Wednesday, December 21, 2011

Microbiologists agree to censor bird flu research

In a radical departure from long-established scientific research methods, microbiologists in Europe and the U.S. have agreed to suppress information about their research into weaponizing the deadly H5N1 influenza strain known as “bird flu.”

Scientific research is capped with publishing positive findings so other researchers may replicate the findings.

Dutch scientists were able to pass the virus between ferrets in an aerosol application. The laboratory conditions could easily be adapted to a natural setting.

The National Science Advisory Board for Biosecurity, which was created in the aftermath of the 2001 anthrax attacks and advises the U.S. Department of Health and Human Services, requested that the information be released to other researchers only after they have signed an agreement to keep the findings confidential. The panel called for certain data to be kept secret after determining that the risks of publishing it outweigh the benefits, according to a press release issued by the Erasmus Medical Center.
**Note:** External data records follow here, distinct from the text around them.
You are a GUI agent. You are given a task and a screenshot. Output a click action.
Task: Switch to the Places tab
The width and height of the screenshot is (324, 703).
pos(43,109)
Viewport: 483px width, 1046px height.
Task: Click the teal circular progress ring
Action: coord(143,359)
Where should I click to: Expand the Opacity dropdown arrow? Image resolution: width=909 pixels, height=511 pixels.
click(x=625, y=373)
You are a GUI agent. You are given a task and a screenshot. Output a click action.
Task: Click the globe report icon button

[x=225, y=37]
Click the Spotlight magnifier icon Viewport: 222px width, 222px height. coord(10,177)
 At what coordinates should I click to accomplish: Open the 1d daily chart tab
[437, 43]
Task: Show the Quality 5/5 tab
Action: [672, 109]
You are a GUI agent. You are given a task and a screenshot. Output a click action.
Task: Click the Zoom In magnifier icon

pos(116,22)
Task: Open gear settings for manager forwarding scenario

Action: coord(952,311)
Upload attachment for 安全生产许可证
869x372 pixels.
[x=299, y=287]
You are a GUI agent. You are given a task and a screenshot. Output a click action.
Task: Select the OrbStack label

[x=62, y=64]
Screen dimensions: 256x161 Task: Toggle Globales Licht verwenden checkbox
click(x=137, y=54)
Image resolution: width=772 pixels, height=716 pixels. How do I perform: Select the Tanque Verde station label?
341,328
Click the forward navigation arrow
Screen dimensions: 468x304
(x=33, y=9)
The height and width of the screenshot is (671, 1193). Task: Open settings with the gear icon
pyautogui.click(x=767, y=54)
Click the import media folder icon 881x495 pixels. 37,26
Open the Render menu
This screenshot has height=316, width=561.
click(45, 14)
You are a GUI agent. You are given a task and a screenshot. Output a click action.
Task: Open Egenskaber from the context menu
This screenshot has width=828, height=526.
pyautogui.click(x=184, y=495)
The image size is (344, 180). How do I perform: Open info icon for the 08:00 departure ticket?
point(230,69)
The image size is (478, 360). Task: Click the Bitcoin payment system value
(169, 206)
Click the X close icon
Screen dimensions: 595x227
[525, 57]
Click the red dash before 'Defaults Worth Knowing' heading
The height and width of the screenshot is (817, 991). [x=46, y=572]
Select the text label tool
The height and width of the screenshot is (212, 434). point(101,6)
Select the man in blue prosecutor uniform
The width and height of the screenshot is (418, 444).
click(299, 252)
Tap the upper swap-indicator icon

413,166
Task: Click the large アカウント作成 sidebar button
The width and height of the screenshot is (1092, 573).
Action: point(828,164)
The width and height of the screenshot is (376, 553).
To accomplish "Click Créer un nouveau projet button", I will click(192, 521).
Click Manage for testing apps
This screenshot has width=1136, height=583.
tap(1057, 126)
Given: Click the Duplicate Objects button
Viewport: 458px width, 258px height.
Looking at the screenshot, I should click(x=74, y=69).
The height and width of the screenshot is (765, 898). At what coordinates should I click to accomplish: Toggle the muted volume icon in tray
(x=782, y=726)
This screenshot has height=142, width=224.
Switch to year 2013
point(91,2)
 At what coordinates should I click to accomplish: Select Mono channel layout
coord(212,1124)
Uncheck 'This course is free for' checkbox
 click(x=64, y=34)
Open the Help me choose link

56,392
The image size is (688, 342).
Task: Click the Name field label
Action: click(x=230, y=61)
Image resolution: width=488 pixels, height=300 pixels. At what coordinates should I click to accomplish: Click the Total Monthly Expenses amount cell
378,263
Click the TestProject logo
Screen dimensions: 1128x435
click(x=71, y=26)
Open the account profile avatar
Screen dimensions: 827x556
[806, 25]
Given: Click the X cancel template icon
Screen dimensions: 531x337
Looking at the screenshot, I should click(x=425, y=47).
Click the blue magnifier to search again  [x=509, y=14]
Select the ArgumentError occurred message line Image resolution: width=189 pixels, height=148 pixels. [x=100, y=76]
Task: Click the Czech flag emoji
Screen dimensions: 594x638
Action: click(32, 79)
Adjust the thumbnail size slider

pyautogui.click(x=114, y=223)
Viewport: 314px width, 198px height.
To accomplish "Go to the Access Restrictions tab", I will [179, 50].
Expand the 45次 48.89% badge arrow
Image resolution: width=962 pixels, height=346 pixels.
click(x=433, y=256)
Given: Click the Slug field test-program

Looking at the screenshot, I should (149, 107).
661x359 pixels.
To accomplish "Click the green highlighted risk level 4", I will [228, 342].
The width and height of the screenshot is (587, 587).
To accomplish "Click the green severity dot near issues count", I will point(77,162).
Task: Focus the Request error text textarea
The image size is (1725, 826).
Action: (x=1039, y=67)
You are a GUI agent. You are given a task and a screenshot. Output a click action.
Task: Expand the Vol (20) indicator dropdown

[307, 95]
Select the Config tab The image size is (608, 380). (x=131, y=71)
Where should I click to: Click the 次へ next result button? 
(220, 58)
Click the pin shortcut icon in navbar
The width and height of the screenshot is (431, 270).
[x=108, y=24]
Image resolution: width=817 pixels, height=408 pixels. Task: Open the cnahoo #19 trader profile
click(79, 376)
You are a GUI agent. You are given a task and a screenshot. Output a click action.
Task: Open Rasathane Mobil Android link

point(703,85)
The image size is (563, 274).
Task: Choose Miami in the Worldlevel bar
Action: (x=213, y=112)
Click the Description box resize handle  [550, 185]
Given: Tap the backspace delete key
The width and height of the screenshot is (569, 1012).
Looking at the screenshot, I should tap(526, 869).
“The researchers have reservations about this recommendation but will observe it,” the center said in the statement. The research data may be shared with the scientific community, subject to an obligation of confidentiality, it said.
The Dutch scientists, led by Ron Fouchier, passed the H5N1 strain between ferrets in a chain of transmission that enabled the virus to evolve and become better adapted to its mammalian hosts.

“We have discovered that this is indeed possible, and more easily than previously thought,” Fouchier said in a Nov. 27 press release. “In the laboratory, it was possible to change H5N1 into an aerosol transmissible virus that can easily be rapidly spread through the air. This process could also take place in a natural setting.”

An American scientist working at the University of Wisconsin has made a similar agreement with the government.

Avian flu is a serious public health concern with the potential to cause a deadly pandemic, according to the Centers for Disease Control and Prevention in Atlanta. Since 2003, more than 500 people have been infected with the H5N1 strain and about 60 percent have died, according to the Atlanta-based agency.

Millions of birds, most of them raised for poultry, have perished in Asia, the bird disease spreading to Russia over the past years.

An influenza pandemic swept the globe in 1918, killing as many as 50 million people. Many historians have written the opinion that the deadly epidemic led to the armistice that ended World War One because, quite literally, there were few soldiers left alive to fight their enemies.

Epidemiologists traced the spread of the deadly flu virus of 1918 to a U.S. Army camp in the midwest where infected soldiers debarked for Europe through the ports of Philadelphia and Boston.